(Entries for finding text and elements)
— begin —

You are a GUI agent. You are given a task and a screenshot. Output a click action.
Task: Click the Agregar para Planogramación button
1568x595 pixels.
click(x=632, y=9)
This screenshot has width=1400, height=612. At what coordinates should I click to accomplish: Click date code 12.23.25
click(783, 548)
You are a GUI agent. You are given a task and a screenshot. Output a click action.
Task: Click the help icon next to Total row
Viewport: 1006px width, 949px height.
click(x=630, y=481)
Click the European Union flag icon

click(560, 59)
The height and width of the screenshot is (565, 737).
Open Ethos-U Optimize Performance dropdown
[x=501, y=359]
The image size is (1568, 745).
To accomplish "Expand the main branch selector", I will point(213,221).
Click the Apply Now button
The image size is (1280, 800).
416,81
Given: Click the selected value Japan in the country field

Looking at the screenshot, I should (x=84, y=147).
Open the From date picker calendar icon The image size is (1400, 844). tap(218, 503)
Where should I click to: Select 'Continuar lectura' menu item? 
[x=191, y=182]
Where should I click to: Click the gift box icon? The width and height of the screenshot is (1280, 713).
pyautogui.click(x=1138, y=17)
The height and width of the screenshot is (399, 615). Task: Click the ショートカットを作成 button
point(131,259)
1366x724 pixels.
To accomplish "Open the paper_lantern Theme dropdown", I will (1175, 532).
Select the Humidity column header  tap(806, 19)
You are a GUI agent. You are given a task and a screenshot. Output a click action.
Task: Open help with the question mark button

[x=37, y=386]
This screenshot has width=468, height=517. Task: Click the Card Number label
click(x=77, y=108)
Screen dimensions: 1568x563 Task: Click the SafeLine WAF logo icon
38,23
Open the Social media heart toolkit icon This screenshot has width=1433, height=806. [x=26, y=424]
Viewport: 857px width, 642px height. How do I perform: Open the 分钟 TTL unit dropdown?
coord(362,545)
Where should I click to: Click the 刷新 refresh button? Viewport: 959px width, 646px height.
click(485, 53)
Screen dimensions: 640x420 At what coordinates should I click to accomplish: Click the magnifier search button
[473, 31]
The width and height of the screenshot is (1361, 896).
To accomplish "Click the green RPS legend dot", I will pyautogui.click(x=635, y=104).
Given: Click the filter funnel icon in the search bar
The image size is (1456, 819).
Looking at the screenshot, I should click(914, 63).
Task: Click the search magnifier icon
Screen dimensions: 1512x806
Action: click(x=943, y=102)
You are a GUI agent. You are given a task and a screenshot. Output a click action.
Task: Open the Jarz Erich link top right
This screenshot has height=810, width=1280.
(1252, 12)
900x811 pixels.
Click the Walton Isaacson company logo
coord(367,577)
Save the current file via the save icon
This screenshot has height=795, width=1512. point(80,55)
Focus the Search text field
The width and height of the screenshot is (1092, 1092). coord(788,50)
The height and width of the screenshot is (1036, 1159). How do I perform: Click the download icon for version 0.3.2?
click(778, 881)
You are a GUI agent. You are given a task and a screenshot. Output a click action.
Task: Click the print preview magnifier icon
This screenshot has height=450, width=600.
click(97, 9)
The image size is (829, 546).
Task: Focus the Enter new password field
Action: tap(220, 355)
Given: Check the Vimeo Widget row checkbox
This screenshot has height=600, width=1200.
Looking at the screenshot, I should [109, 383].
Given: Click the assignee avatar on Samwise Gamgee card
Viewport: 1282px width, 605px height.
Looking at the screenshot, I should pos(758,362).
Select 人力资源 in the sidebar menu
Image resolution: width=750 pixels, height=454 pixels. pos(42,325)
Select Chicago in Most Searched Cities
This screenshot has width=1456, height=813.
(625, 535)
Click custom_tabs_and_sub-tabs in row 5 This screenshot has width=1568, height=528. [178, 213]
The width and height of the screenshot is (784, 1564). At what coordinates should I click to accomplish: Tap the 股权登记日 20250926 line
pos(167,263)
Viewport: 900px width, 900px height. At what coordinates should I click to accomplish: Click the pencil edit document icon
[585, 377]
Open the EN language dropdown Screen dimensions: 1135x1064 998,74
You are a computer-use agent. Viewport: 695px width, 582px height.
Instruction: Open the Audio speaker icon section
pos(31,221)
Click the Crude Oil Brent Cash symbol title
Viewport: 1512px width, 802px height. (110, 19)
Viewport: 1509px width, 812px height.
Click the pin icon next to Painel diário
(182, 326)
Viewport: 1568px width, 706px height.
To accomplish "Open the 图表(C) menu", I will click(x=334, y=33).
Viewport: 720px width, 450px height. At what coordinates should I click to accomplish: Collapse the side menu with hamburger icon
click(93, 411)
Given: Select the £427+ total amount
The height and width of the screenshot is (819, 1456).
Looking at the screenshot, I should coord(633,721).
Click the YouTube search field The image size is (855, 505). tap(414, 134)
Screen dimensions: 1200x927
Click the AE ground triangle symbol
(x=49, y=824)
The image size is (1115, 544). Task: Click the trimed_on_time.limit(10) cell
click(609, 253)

— end —

# GIVEN EXERCISE
Put the lines above into a JSON list of strings with one string per line, leaving out any blank lines.

# SOLUTION
[
  "You are a GUI agent. You are given a task and a screenshot. Output a click action.",
  "Task: Click the Agregar para Planogramación button",
  "1568x595 pixels.",
  "click(x=632, y=9)",
  "This screenshot has width=1400, height=612. At what coordinates should I click to accomplish: Click date code 12.23.25",
  "click(783, 548)",
  "You are a GUI agent. You are given a task and a screenshot. Output a click action.",
  "Task: Click the help icon next to Total row",
  "Viewport: 1006px width, 949px height.",
  "click(x=630, y=481)",
  "Click the European Union flag icon",
  "click(560, 59)",
  "The height and width of the screenshot is (565, 737).",
  "Open Ethos-U Optimize Performance dropdown",
  "[x=501, y=359]",
  "The image size is (1568, 745).",
  "To accomplish \"Expand the main branch selector\", I will point(213,221).",
  "Click the Apply Now button",
  "The image size is (1280, 800).",
  "416,81",
  "Given: Click the selected value Japan in the country field",
  "Looking at the screenshot, I should (x=84, y=147).",
  "Open the From date picker calendar icon The image size is (1400, 844). tap(218, 503)",
  "Where should I click to: Select 'Continuar lectura' menu item? ",
  "[x=191, y=182]",
  "Where should I click to: Click the gift box icon? The width and height of the screenshot is (1280, 713).",
  "pyautogui.click(x=1138, y=17)",
  "The height and width of the screenshot is (399, 615). Task: Click the ショートカットを作成 button",
  "point(131,259)",
  "1366x724 pixels.",
  "To accomplish \"Open the paper_lantern Theme dropdown\", I will (1175, 532).",
  "Select the Humidity column header  tap(806, 19)",
  "You are a GUI agent. You are given a task and a screenshot. Output a click action.",
  "Task: Open help with the question mark button",
  "[x=37, y=386]",
  "This screenshot has width=468, height=517. Task: Click the Card Number label",
  "click(x=77, y=108)",
  "Screen dimensions: 1568x563 Task: Click the SafeLine WAF logo icon",
  "38,23",
  "Open the Social media heart toolkit icon This screenshot has width=1433, height=806. [x=26, y=424]",
  "Viewport: 857px width, 642px height. How do I perform: Open the 分钟 TTL unit dropdown?",
  "coord(362,545)",
  "Where should I click to: Click the 刷新 refresh button? Viewport: 959px width, 646px height.",
  "click(485, 53)",
  "Screen dimensions: 640x420 At what coordinates should I click to accomplish: Click the magnifier search button",
  "[473, 31]",
  "The width and height of the screenshot is (1361, 896).",
  "To accomplish \"Click the green RPS legend dot\", I will pyautogui.click(x=635, y=104).",
  "Given: Click the filter funnel icon in the search bar",
  "The image size is (1456, 819).",
  "Looking at the screenshot, I should click(914, 63).",
  "Task: Click the search magnifier icon",
  "Screen dimensions: 1512x806",
  "Action: click(x=943, y=102)",
  "You are a GUI agent. You are given a task and a screenshot. Output a click action.",
  "Task: Open the Jarz Erich link top right",
  "This screenshot has height=810, width=1280.",
  "(1252, 12)",
  "900x811 pixels.",
  "Click the Walton Isaacson company logo",
  "coord(367,577)",
  "Save the current file via the save icon",
  "This screenshot has height=795, width=1512. point(80,55)",
  "Focus the Search text field",
  "The width and height of the screenshot is (1092, 1092). coord(788,50)",
  "The height and width of the screenshot is (1036, 1159). How do I perform: Click the download icon for version 0.3.2?",
  "click(778, 881)",
  "You are a GUI agent. You are given a task and a screenshot. Output a click action.",
  "Task: Click the print preview magnifier icon",
  "This screenshot has height=450, width=600.",
  "click(97, 9)",
  "The image size is (829, 546).",
  "Task: Focus the Enter new password field",
  "Action: tap(220, 355)",
  "Given: Check the Vimeo Widget row checkbox",
  "This screenshot has height=600, width=1200.",
  "Looking at the screenshot, I should [109, 383].",
  "Given: Click the assignee avatar on Samwise Gamgee card",
  "Viewport: 1282px width, 605px height.",
  "Looking at the screenshot, I should pos(758,362).",
  "Select 人力资源 in the sidebar menu",
  "Image resolution: width=750 pixels, height=454 pixels. pos(42,325)",
  "Select Chicago in Most Searched Cities",
  "This screenshot has width=1456, height=813.",
  "(625, 535)",
  "Click custom_tabs_and_sub-tabs in row 5 This screenshot has width=1568, height=528. [178, 213]",
  "The width and height of the screenshot is (784, 1564). At what coordinates should I click to accomplish: Tap the 股权登记日 20250926 line",
  "pos(167,263)",
  "Viewport: 900px width, 900px height. At what coordinates should I click to accomplish: Click the pencil edit document icon",
  "[585, 377]",
  "Open the EN language dropdown Screen dimensions: 1135x1064 998,74",
  "You are a computer-use agent. Viewport: 695px width, 582px height.",
  "Instruction: Open the Audio speaker icon section",
  "pos(31,221)",
  "Click the Crude Oil Brent Cash symbol title",
  "Viewport: 1512px width, 802px height. (110, 19)",
  "Viewport: 1509px width, 812px height.",
  "Click the pin icon next to Painel diário",
  "(182, 326)",
  "Viewport: 1568px width, 706px height.",
  "To accomplish \"Open the 图表(C) menu\", I will click(x=334, y=33).",
  "Viewport: 720px width, 450px height. At what coordinates should I click to accomplish: Collapse the side menu with hamburger icon",
  "click(93, 411)",
  "Given: Select the £427+ total amount",
  "The height and width of the screenshot is (819, 1456).",
  "Looking at the screenshot, I should coord(633,721).",
  "Click the YouTube search field The image size is (855, 505). tap(414, 134)",
  "Screen dimensions: 1200x927",
  "Click the AE ground triangle symbol",
  "(x=49, y=824)",
  "The image size is (1115, 544). Task: Click the trimed_on_time.limit(10) cell",
  "click(609, 253)"
]